Top of Provided records

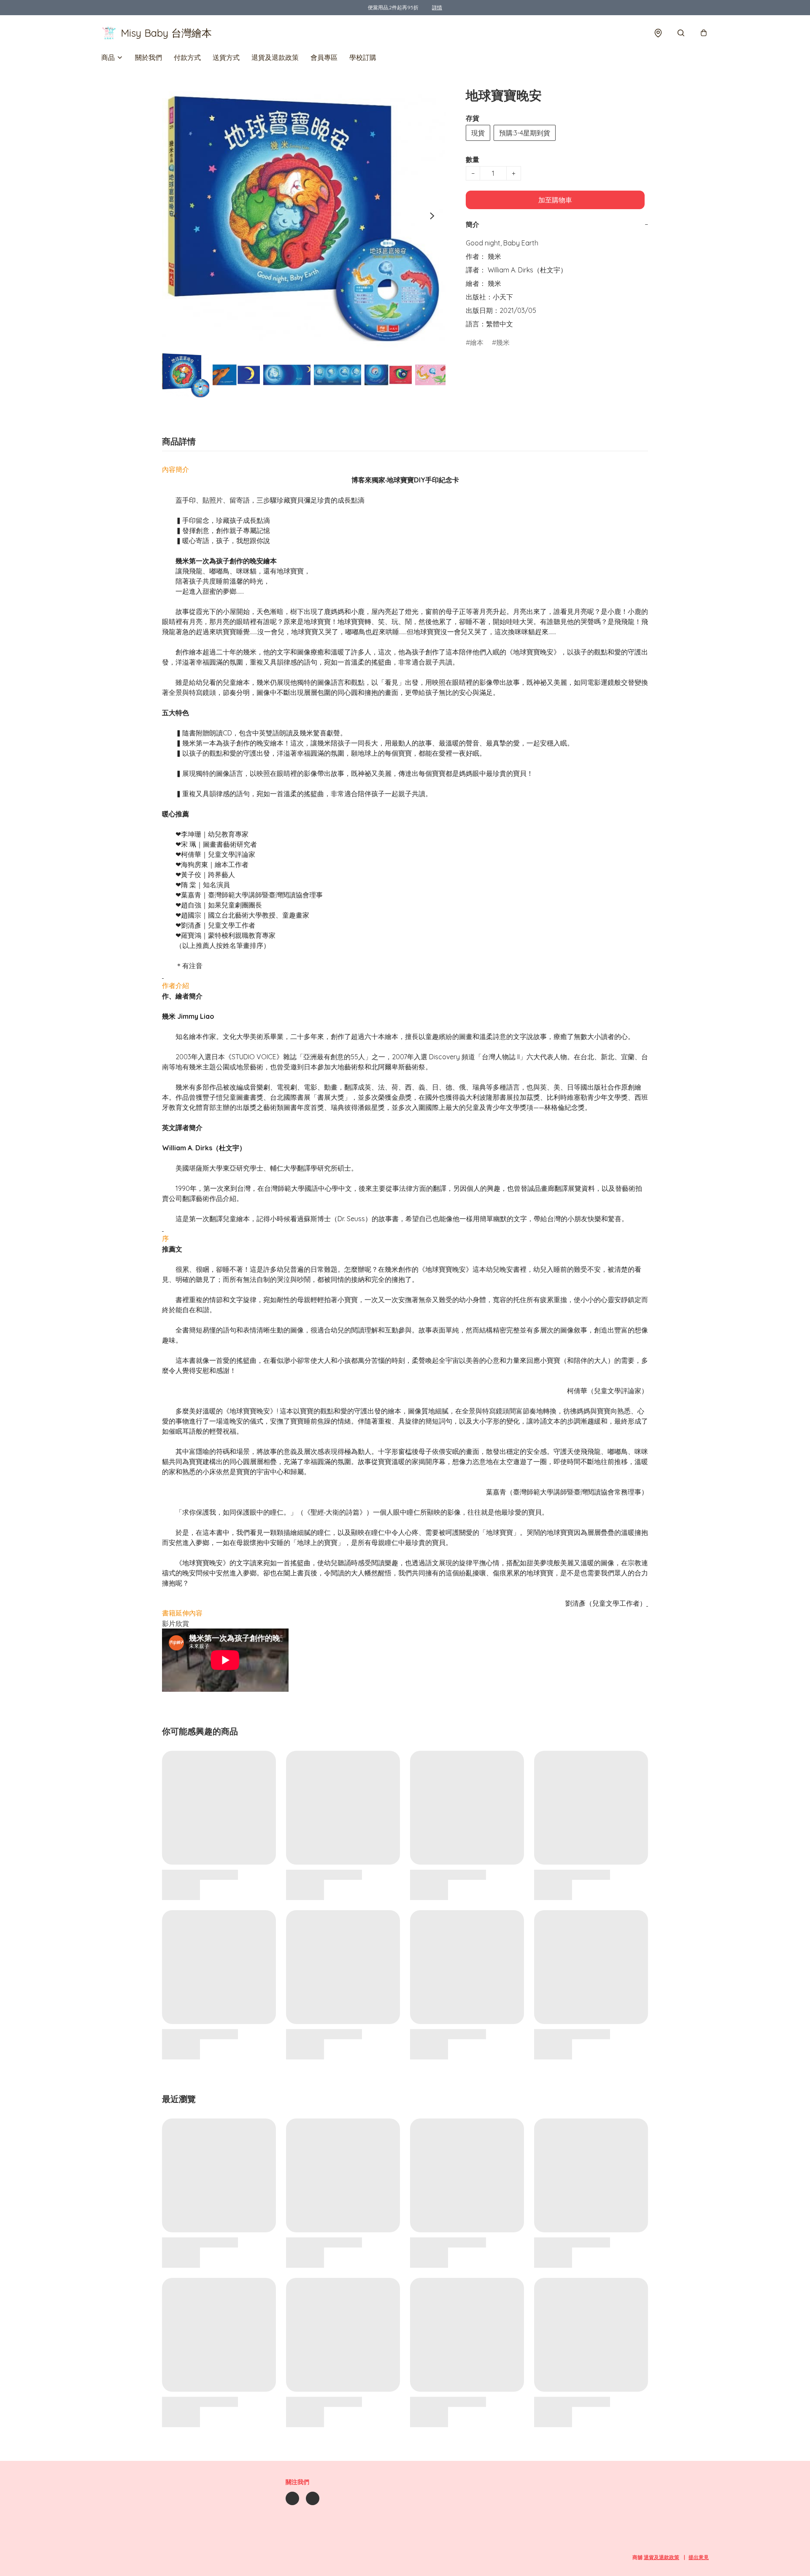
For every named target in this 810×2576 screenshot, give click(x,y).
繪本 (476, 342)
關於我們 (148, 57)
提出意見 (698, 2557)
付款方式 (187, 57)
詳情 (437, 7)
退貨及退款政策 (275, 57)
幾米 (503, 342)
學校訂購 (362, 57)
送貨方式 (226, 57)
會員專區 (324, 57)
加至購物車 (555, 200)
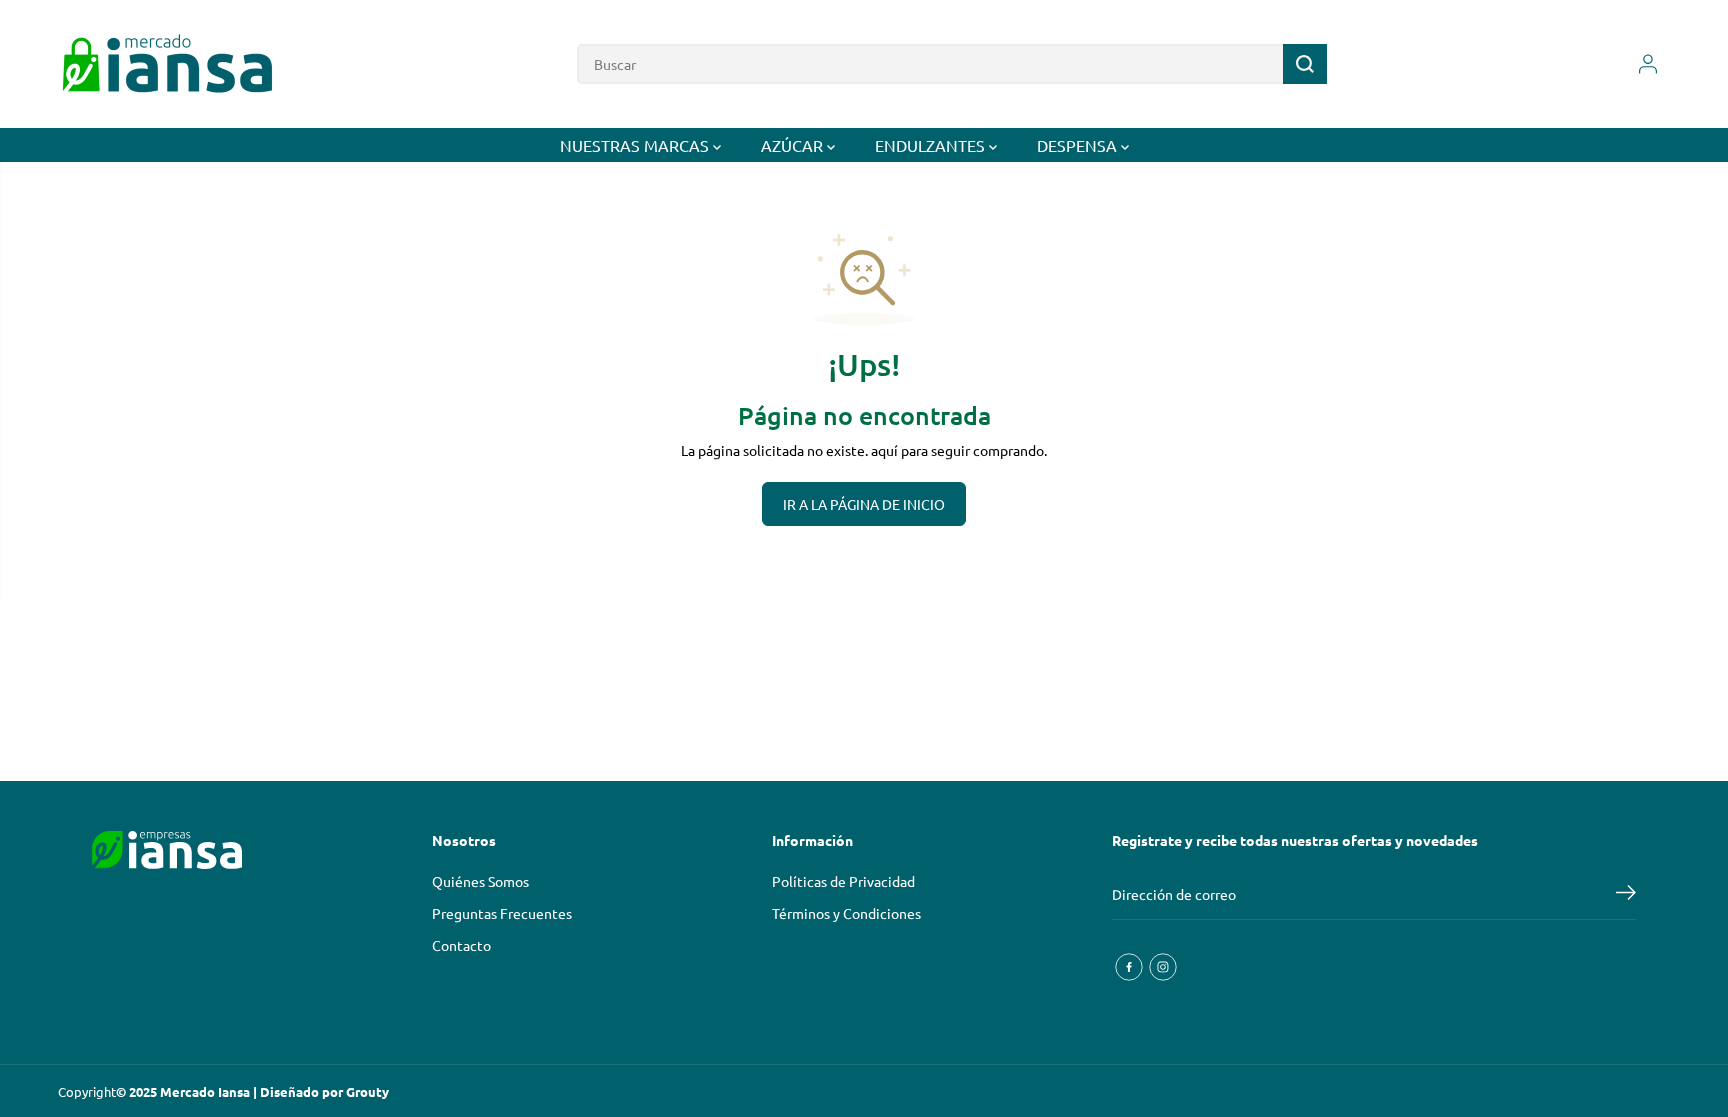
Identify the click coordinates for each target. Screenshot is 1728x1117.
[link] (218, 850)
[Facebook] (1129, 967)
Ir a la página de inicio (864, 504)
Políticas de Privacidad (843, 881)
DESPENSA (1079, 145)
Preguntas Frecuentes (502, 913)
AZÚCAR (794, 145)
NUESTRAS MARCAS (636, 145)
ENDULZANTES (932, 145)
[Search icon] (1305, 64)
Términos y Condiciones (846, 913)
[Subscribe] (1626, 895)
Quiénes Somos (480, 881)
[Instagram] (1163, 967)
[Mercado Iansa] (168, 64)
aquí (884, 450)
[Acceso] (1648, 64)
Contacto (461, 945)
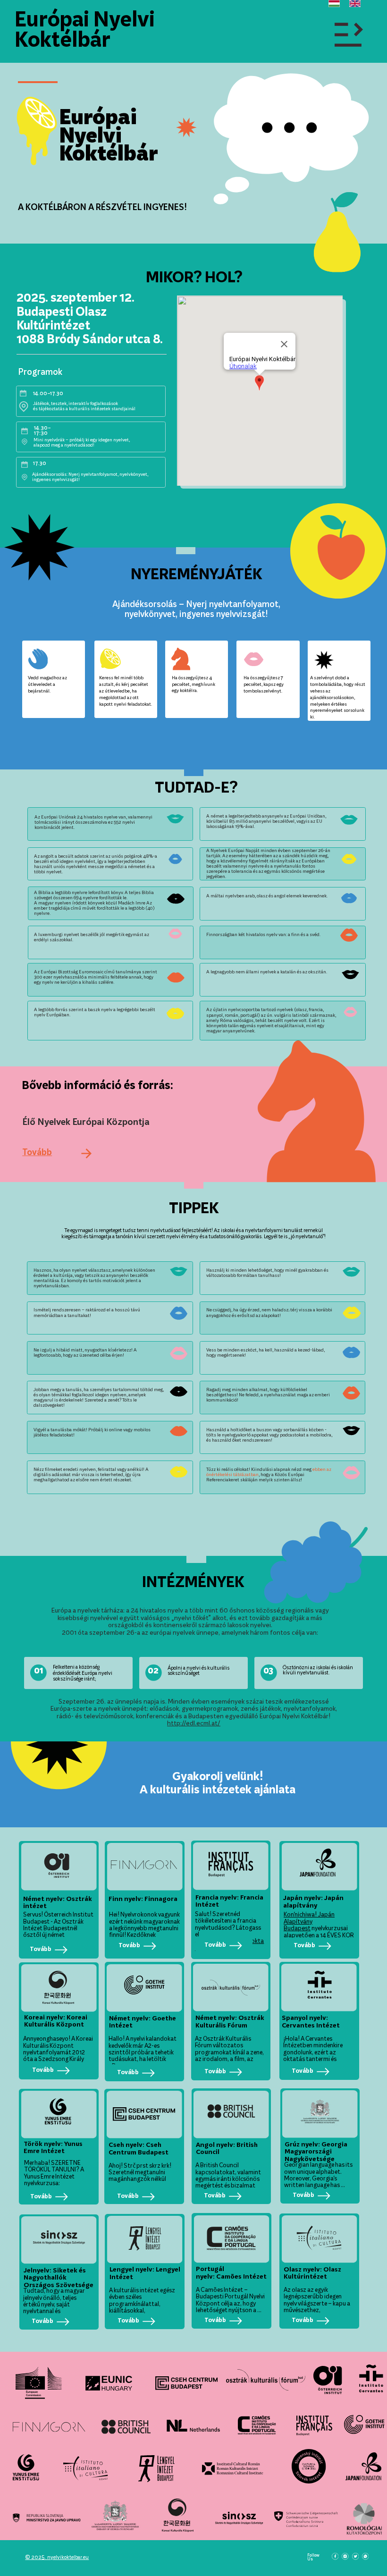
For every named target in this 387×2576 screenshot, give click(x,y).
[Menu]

Bottom of Provided records

# Work item
With pictures omitted, restate word for word every line above from the one containing "提出意見 (698, 2557)" to the end of the entries.

# Response
提出意見 (698, 2557)
付款方式 (187, 57)
詳情 (437, 7)
退貨及退款政策 (275, 57)
幾米 (503, 342)
學校訂購 (362, 57)
送貨方式 (226, 57)
會員專區 (324, 57)
加至購物車 (555, 200)
Identify the click coordinates for each target. Screenshot is 1728x1117.
[link] (218, 850)
[Facebook] (1129, 967)
Ir a la página de inicio (864, 504)
Políticas de Privacidad (843, 881)
DESPENSA (1079, 145)
Preguntas Frecuentes (502, 913)
AZÚCAR (794, 145)
NUESTRAS MARCAS (636, 145)
ENDULZANTES (932, 145)
[Search icon] (1305, 64)
Términos y Condiciones (846, 913)
[Subscribe] (1626, 895)
Quiénes Somos (480, 881)
[Instagram] (1163, 967)
[Mercado Iansa] (168, 64)
aquí (884, 450)
[Acceso] (1648, 64)
Contacto (461, 945)
For every named target in this 387×2576 screenshot, give click(x,y).
[Menu]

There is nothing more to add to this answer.